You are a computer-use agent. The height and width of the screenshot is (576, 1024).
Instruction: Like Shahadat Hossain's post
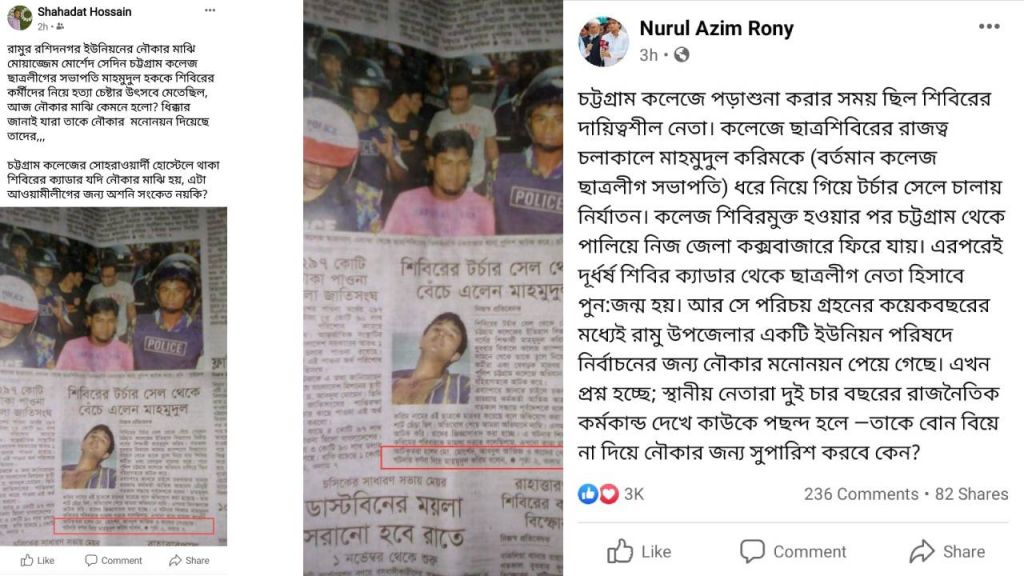click(37, 560)
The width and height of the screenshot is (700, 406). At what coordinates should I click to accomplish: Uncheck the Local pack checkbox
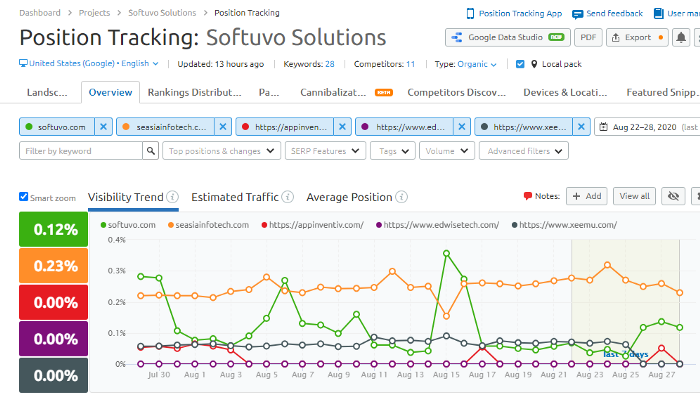coord(520,64)
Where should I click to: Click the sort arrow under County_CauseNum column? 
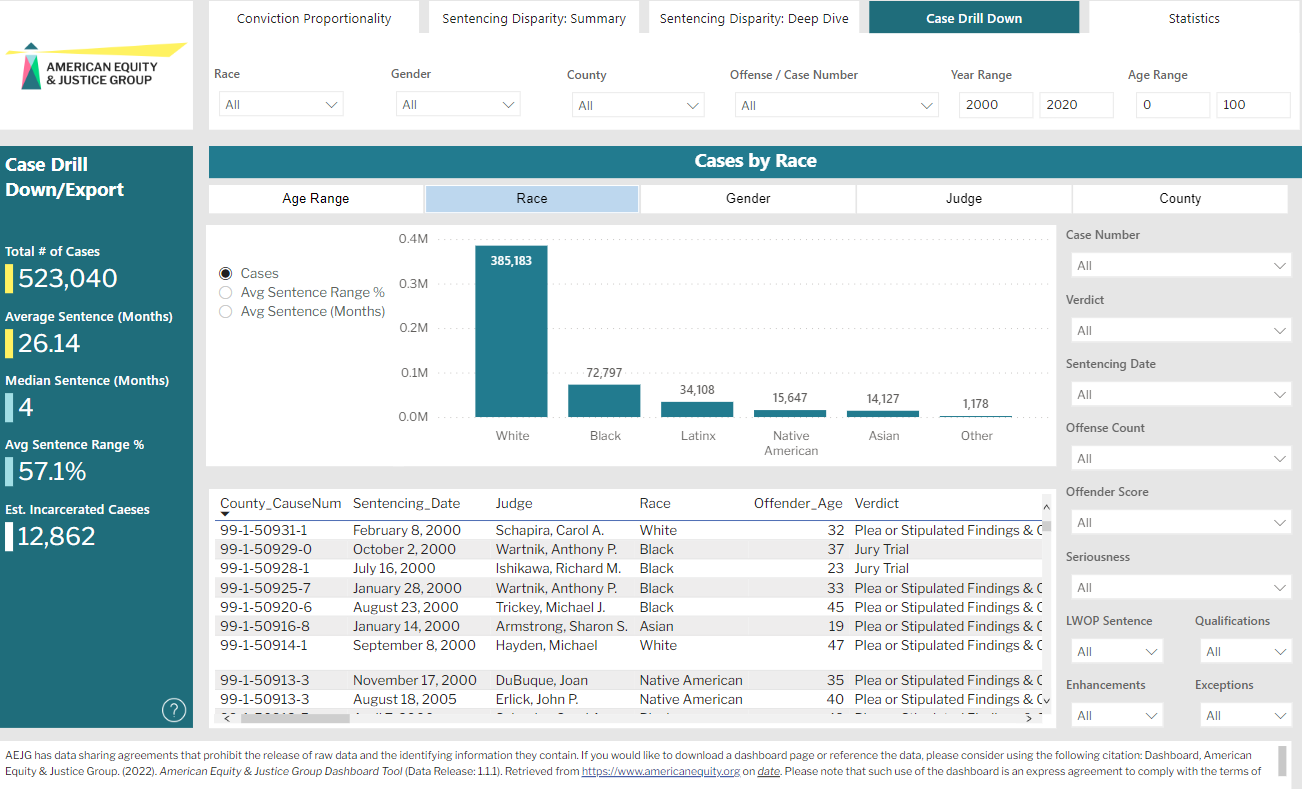point(225,514)
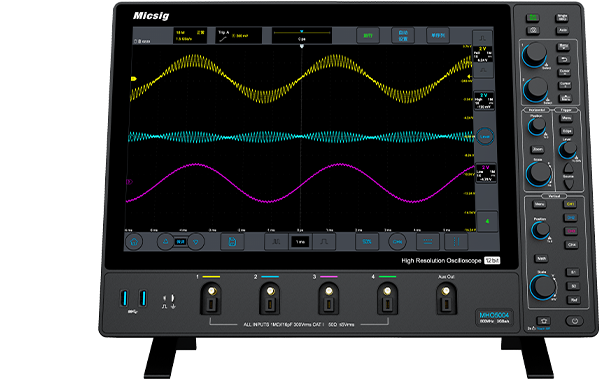The height and width of the screenshot is (380, 600).
Task: Tap the narrow pulse timebase icon
Action: click(276, 242)
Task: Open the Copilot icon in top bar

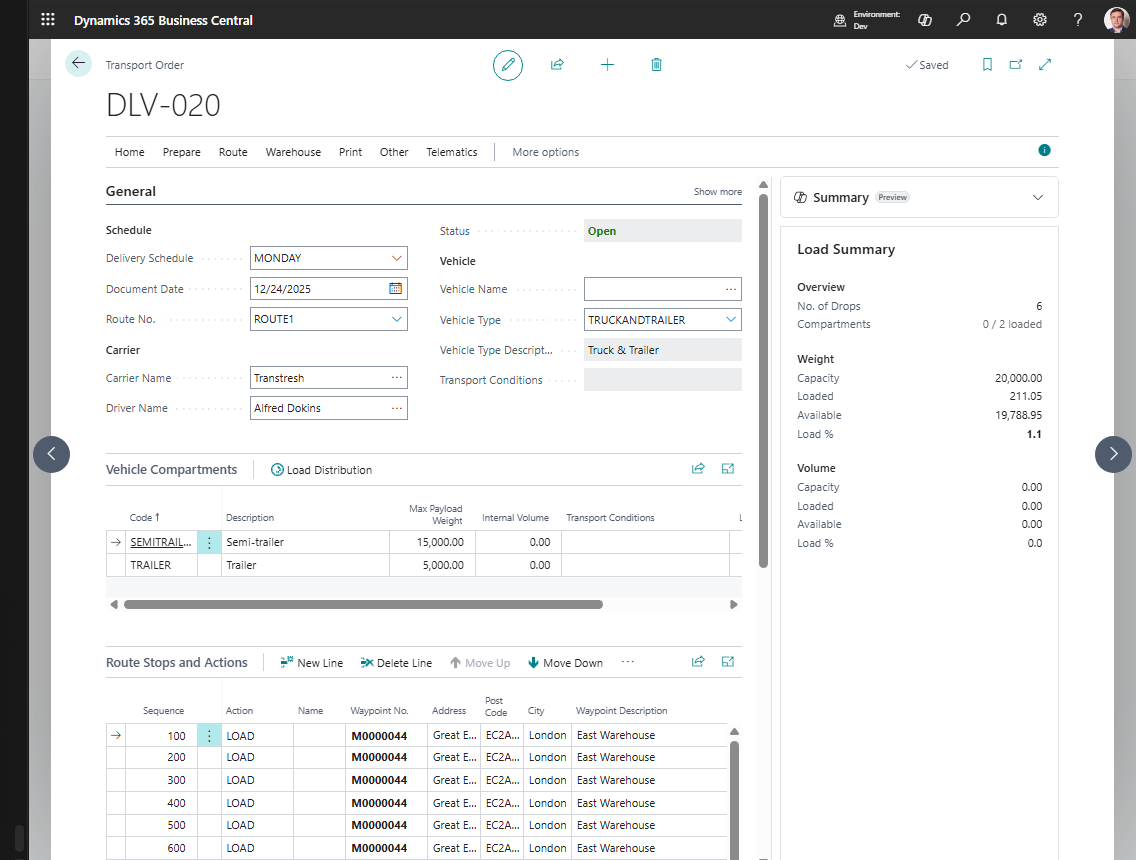Action: [925, 20]
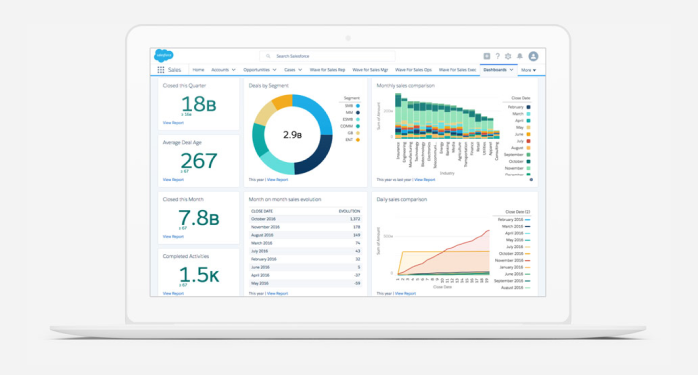Screen dimensions: 698x375
Task: Open View Report under Deals by Segment
Action: point(277,179)
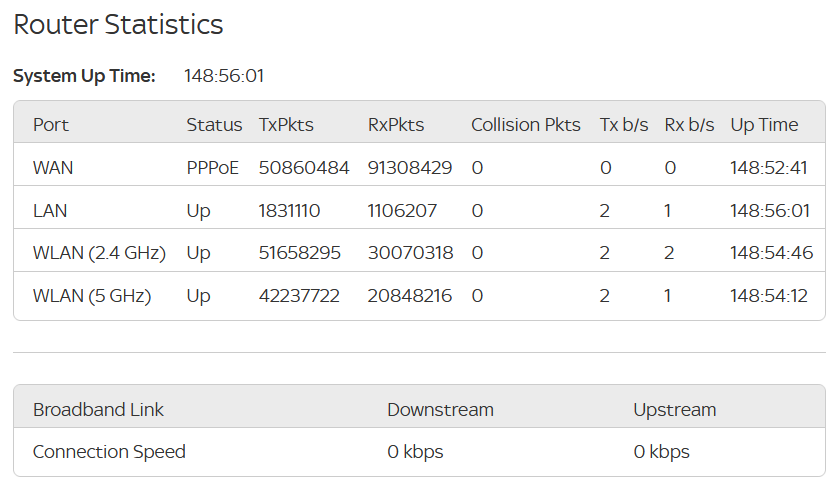
Task: Click the LAN up time 148:56:01 cell
Action: pyautogui.click(x=770, y=211)
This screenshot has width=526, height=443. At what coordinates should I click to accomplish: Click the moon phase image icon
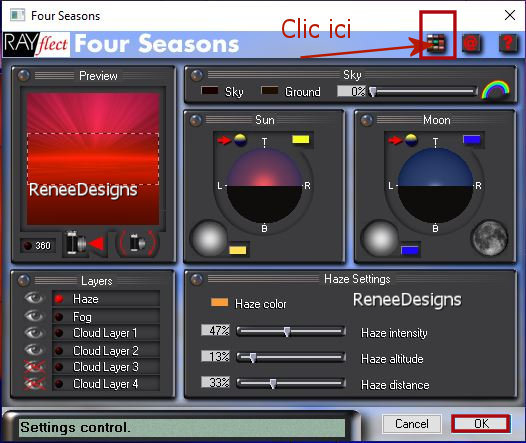coord(490,237)
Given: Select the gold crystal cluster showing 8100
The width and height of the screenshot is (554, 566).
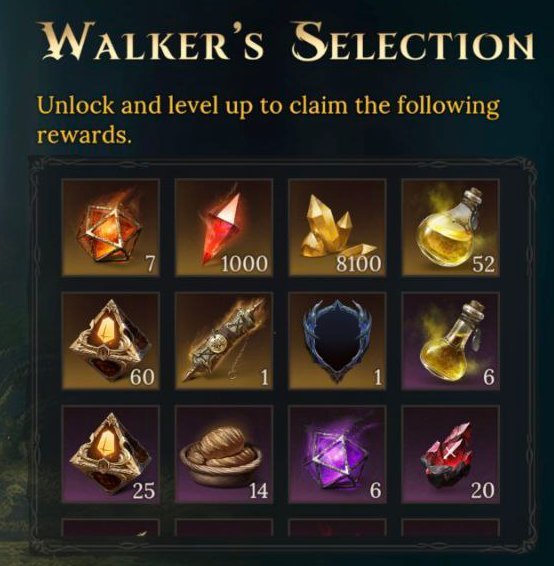Looking at the screenshot, I should 337,227.
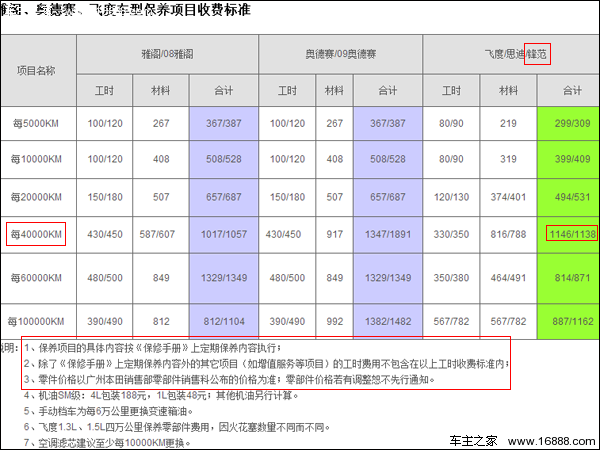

━━━━

● **Task**: Starting at the line with "Where should I" and stopping at the final line of the material, reproduce each line exactly, both ends included. Leave the pictures out.

● **Your solution**:
Where should I click to: Click the sort arrow under County_CauseNum column? 
point(225,514)
The height and width of the screenshot is (380, 600).
Task: Tap the narrow pulse timebase icon
Action: click(276, 242)
Task: Open the Copilot icon in top bar

Action: [925, 20]
Screen dimensions: 698x375
Task: Open View Report under Deals by Segment
Action: point(277,179)
Task: Click the LAN up time 148:56:01 cell
Action: pyautogui.click(x=770, y=211)
This screenshot has width=526, height=443. At what coordinates should I click to accomplish: Click the moon phase image icon
coord(490,237)
Given: Select the gold crystal cluster showing 8100
The width and height of the screenshot is (554, 566).
Looking at the screenshot, I should 337,227.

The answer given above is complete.